ホラー小説よりも怖い!
史上最悪の獣害事件のドキュメント

 「くまあらし」と読む。羆嵐とは、ヒグマが狩猟されると突如として天候が荒れ嵐が吹くという、狩人たちに古くから伝わる言い伝えのこと。

 この本は大正4年(1915年)の12月に北海道天塩山麓の六線沢で起きた、日本史上最悪の獣害事件といわれるヒグマ被害を題材にしている。

 雪深い原生林に生息していた一頭のヒグマが、冬眠の時期を逸し、飢えを満たすために突如人家を襲い始める。体長2.7メートル、体重383キロ。灯りはおろか火さえも恐れない獰猛な巨大生物は、わずか2日の間に6人の人間を食い殺した。

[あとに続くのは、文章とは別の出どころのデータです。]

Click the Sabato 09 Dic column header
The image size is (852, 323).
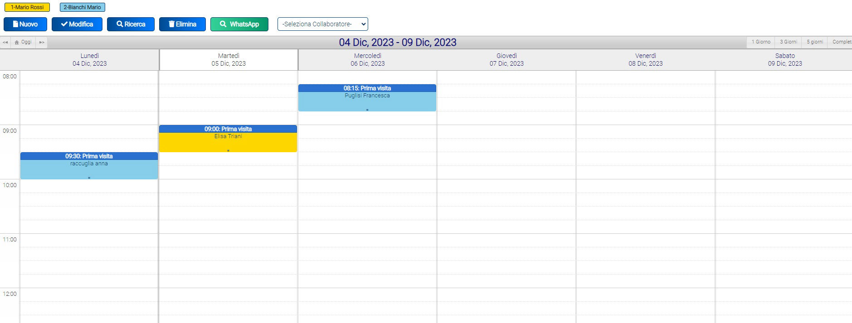(784, 60)
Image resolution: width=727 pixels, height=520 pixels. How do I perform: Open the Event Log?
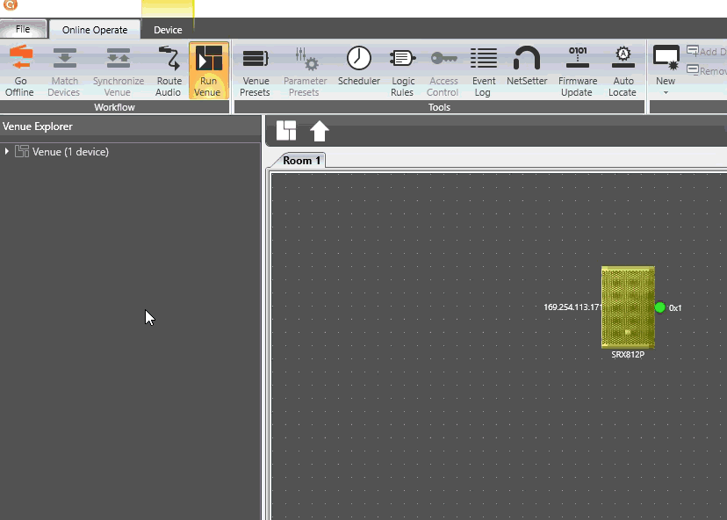(x=483, y=60)
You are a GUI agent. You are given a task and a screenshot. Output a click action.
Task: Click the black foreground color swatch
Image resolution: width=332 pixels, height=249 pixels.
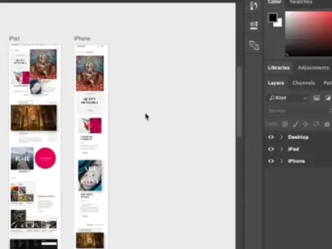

 警察は住人と協力して200名に及ぶ捜索隊を組織するものの、被害のあまりのすさまじさに恐慌状態に陥り、ヒグマを追い詰めるどころか、現場から遺体を回収することすらままならない。やがてヒグマはさらなる餌(つまり人)を求めて山を下りようとする。万策尽きた住人たちは一縷の望みを胸に、一人の老練な猟師に助けを求める。

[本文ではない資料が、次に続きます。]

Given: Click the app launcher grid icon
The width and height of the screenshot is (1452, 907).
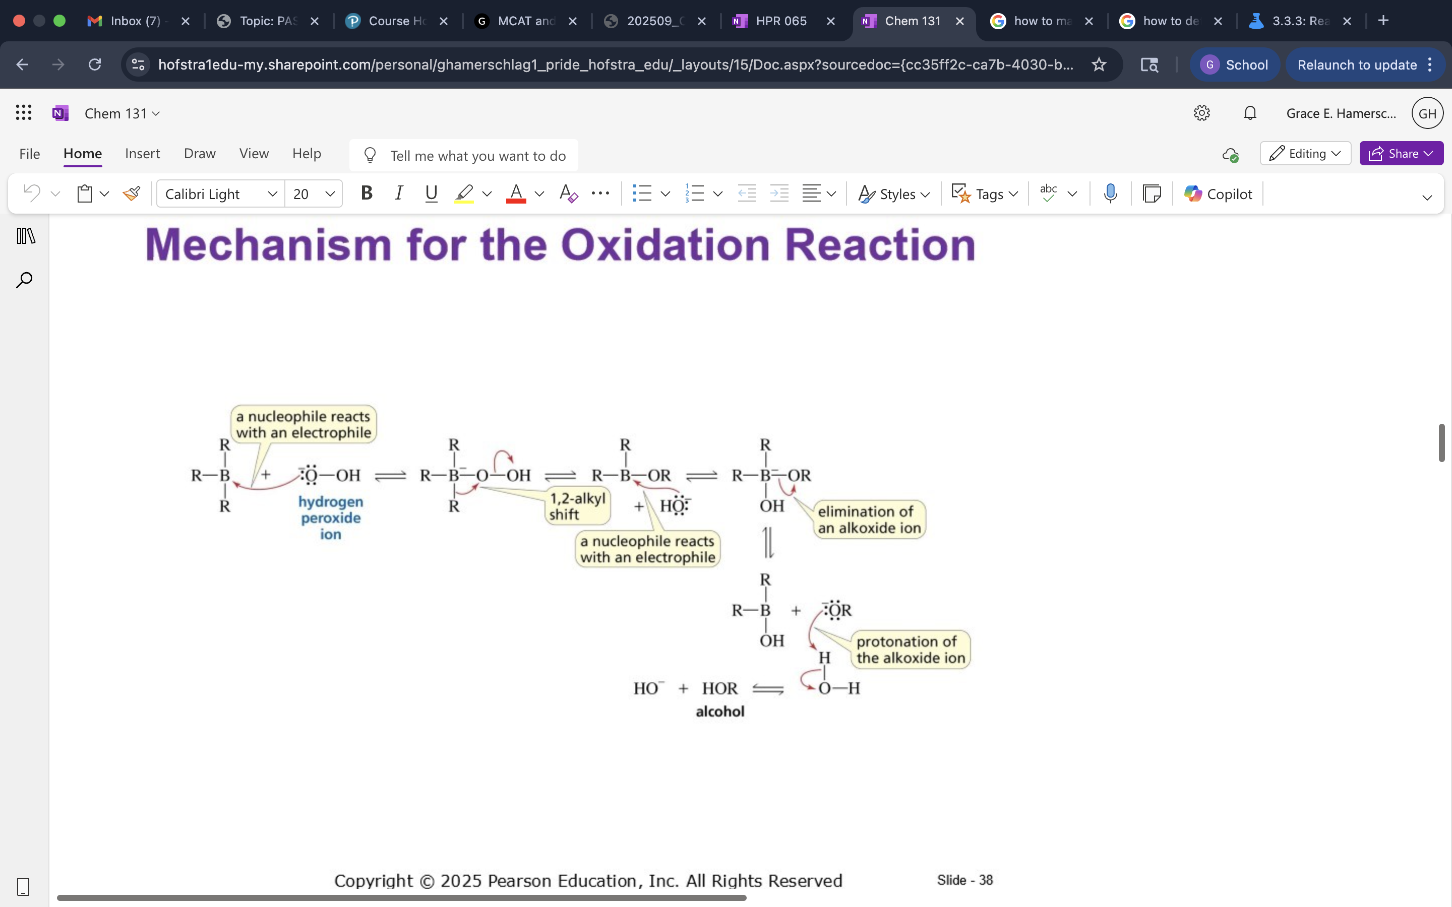Looking at the screenshot, I should pos(23,113).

 この本はとにかく怖い!ホラー小説でも何でもないのに、ひたすら怖い。巻末の解説で、脚本家の倉本聡がこの本を読んだ直後に電気の通わない富良野の山小屋で一晩を過ごす羽目になり、その晩はあまりに怖くて一睡もできなかったと書いていたけれど、よくわかる。僕などは蛍光灯のつく自宅で読んでいても怖かったもの。読み終わった日の夜は、絶対にありえないのに、窓ガラスを割ってヒグマが入ってきたらどうしようなどと考えて身震いしてしまった。

 恐怖の源は、これが実際に起きた事件であるという事実だ。さらに、出来事一つひとつを淡々と語る吉村昭独特のドライな文体が逆に臨場感を煽る。怖さを狙っていないからこそ、余計に怖いのである。

 吉村昭の作品は徹底した取材を基に書かれたドキュメンタリーでありながらも、しっかりとエンターテイメントとして成立しているところがすごい。例えば本ブログで以前紹介したこともある『破獄』は、一人の無期刑囚の収監と脱獄の記録をひたすら時系列に沿って詳細に書き留めたものだ。そこには感情描写も作者の主観もストイックなまでに削ぎ落とされている。それなのにページをめくる手は止まらないし、フィクションよりもむしろ感情移入してしまう。

 この『羆嵐』にしてもそうだ。記録の積み重ねに過ぎないものが、なぜこうもおもしろいのだろう。この本には自然小説、冒険譚、サスペンス、そして人間ドラマ。あらゆるエンターテイメントの、しかも上質の部分がぎっしりと詰まっている。こんなに贅沢でいいのだろか、という感じ。

 この本映画化しないかなあ。若い世代には受けないんだろうけど、絶対面白いと思うんだけどなあ。